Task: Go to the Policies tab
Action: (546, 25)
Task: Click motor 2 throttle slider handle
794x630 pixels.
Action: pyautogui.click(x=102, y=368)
========
Task goal
Can you rewrite the records above with "throttle" changed to "speed" and everything else left unchanged?

Completed task
Task: Go to the Policies tab
Action: (546, 25)
Task: Click motor 2 speed slider handle
794x630 pixels.
Action: pyautogui.click(x=102, y=368)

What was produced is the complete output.